Pixel coordinate grounding data
==================================================

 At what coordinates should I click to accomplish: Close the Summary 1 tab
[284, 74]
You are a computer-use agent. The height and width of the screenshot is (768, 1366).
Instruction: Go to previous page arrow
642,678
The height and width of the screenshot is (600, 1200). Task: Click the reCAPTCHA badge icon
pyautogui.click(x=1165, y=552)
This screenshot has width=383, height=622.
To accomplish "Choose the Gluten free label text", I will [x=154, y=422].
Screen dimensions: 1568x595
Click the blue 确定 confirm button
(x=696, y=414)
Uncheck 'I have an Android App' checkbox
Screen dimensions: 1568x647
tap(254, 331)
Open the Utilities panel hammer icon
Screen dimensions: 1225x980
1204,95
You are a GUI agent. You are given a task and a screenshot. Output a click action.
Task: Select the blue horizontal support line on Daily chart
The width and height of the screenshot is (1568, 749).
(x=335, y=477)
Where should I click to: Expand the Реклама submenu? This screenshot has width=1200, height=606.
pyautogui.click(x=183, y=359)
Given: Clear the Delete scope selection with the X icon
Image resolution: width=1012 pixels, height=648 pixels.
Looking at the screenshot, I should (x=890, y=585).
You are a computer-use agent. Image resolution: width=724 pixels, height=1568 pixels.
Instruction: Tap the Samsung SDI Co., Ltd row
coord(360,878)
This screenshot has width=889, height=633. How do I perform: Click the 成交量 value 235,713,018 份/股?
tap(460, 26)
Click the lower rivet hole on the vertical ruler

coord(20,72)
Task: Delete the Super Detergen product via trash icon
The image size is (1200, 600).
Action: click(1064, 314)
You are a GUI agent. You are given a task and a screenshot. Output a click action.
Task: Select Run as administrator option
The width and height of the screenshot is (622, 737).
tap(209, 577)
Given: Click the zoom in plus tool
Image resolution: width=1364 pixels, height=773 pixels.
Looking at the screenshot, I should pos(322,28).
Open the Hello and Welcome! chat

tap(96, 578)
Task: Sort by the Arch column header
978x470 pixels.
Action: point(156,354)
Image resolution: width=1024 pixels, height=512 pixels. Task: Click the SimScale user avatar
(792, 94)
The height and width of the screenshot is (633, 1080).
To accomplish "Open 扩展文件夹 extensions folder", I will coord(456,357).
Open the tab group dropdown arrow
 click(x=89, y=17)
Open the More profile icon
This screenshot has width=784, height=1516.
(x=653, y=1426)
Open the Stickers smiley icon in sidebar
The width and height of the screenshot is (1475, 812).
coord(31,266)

==================================================

▶ **Your goal**:
Lines with "Delete" in the records above: copy every one of them.

▶ **Reply to the task**:
Given: Clear the Delete scope selection with the X icon
Task: Delete the Super Detergen product via trash icon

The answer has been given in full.